Lupus (Systemic Lupus Erythematosus or SLE) is a chronic autoimmune disease where the immune system mistakenly attacks healthy tissues and organs, causing widespread inflammation and potential damage to systems like the joints, skin, kidneys, brain, and heart. Infusion therapy delivers powerful medications directly into the bloodstream via an intravenous line. This direct delivery ensures the medication is rapidly available to modulate the overactive immune response. Infusions are typically reserved for patients with moderate to severe disease, especially when symptoms are difficult to control with standard oral or subcutaneous medications.
When Infusion Therapy Becomes Necessary
Rheumatologists prescribe infusion therapy when the disease activity poses a significant threat to organ function. Severe manifestations, such as lupus nephritis (inflammation of the kidneys) or central nervous system involvement, often require the immediate and high concentration of medication that an infusion provides.
Infusions are also introduced when a patient’s condition is deemed refractory, meaning it has not responded adequately to initial or standard treatments. This includes situations where conventional therapies, such as high-dose oral immunosuppressants or corticosteroids, fail to achieve low disease activity or remission. Furthermore, standard oral treatments may cause side effects that are too severe for the patient to tolerate long-term, making an intravenous alternative necessary.
Specific Medications Delivered via Infusion
Medications administered via infusion target specific components of the complex autoimmune process in lupus. One targeted biologic agent is belimumab (Benlysta), a monoclonal antibody. Belimumab works by binding to and neutralizing B-lymphocyte stimulator (BLyS), a protein that helps B cells survive and mature. Blocking BLyS reduces the number of abnormal B cells that produce the autoantibodies responsible for lupus inflammation.
Another common treatment is rituximab, often used for severe or refractory disease, though not specifically approved for lupus. This medication is an antibody that targets the CD20 protein found on the surface of B cells. Binding to CD20 causes the destruction and depletion of these B cells from circulation, reducing the immune cells that drive the autoimmune attack. Since B cells regenerate over time, rituximab infusions are typically given in cycles spaced several months apart.
Cyclophosphamide functions as a broad-spectrum immunosuppressant. This potent agent is particularly used for severe, organ-threatening disease, such as advanced lupus nephritis or serious central nervous system involvement. Cyclophosphamide works by interfering with the DNA of rapidly dividing immune cells, effectively reducing their numbers and dampening the overall immune response. Its use is reserved for aggressive disease flares due to its stronger, less specific effect compared to targeted biologics. A newer biologic, anifrolumab (Saphnelo), targets the type I interferon receptor, which is often overactive in lupus patients, inhibiting a signaling pathway that contributes to the inflammatory state.

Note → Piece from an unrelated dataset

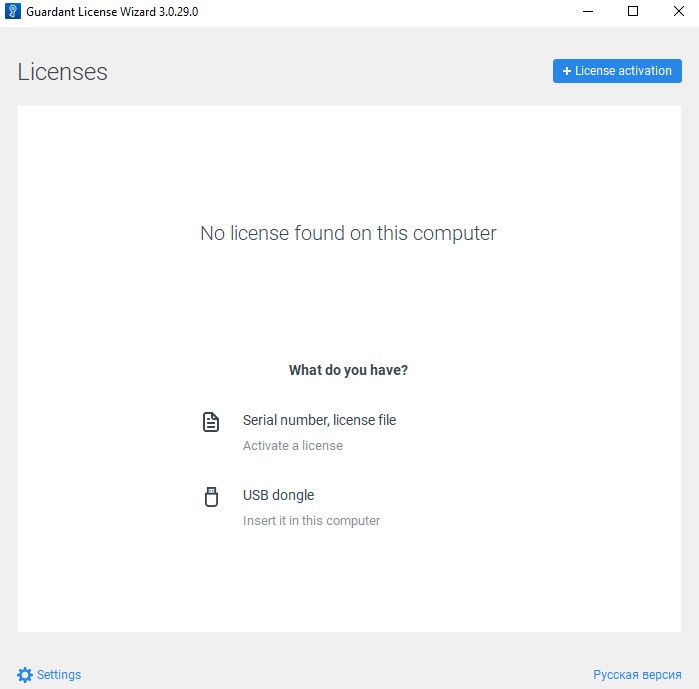Minimize the License Wizard window

586,11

The Infusion Session Experience
Infusion treatment takes place in an outpatient center or clinic setting. Patients are often advised to hydrate well beforehand to ease the insertion of the intravenous line. A healthcare professional inserts a small catheter, usually into a vein in the arm or hand, to establish the route for medication delivery.
Before the main medication starts, patients often receive pre-medications (e.g., an antihistamine, acetaminophen, or a corticosteroid) to help prevent acute infusion-related reactions. The duration varies significantly depending on the drug; some, like belimumab, may take about an hour, while others, such as rituximab, can require four to six hours. A registered nurse closely monitors the patient for immediate side effects, such as changes in heart rate, blood pressure, or signs of an allergic reaction.

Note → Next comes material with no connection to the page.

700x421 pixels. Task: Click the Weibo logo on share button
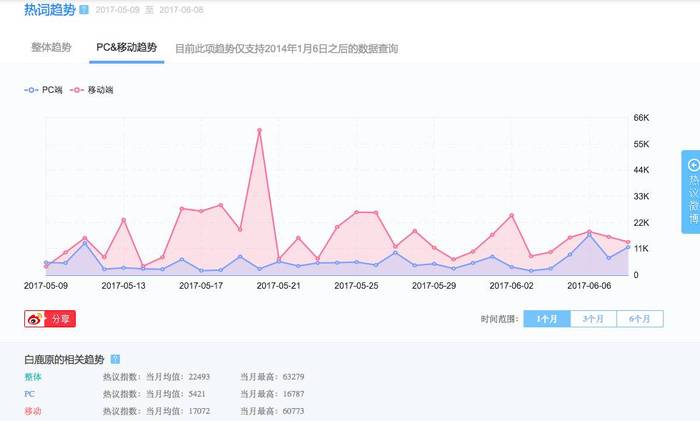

Once the infusion is complete, the IV line is removed, and the patient is typically monitored for a short period before being cleared to leave. Patients may experience mild fatigue following the treatment and should plan for rest for the remainder of the day.
Evaluating Treatment Response
Since these medications modify the immune system, it often takes several weeks or months before a noticeable improvement in symptoms or a reduction in disease activity occurs. The ultimate goal is to achieve and maintain disease remission, or at least a state of low disease activity, to prevent further organ damage.
Clinicians monitor specific laboratory metrics to evaluate treatment success. These include measuring complement protein levels, which are typically low during active disease, and tracking anti-dsDNA antibodies, which are autoantibodies specific to lupus. Kidney function is also assessed through tests like the urine protein-to-creatinine ratio, especially in patients with lupus nephritis.
Disease activity is formally tracked using standardized tools, such as the SLE Responder Index (SRI) or the BILAG-based Composite Lupus Assessment (BICLA). The frequency of treatments depends on the medication, ranging from a monthly schedule for certain biologics to cycles spaced six months or more apart for cell-depleting therapies.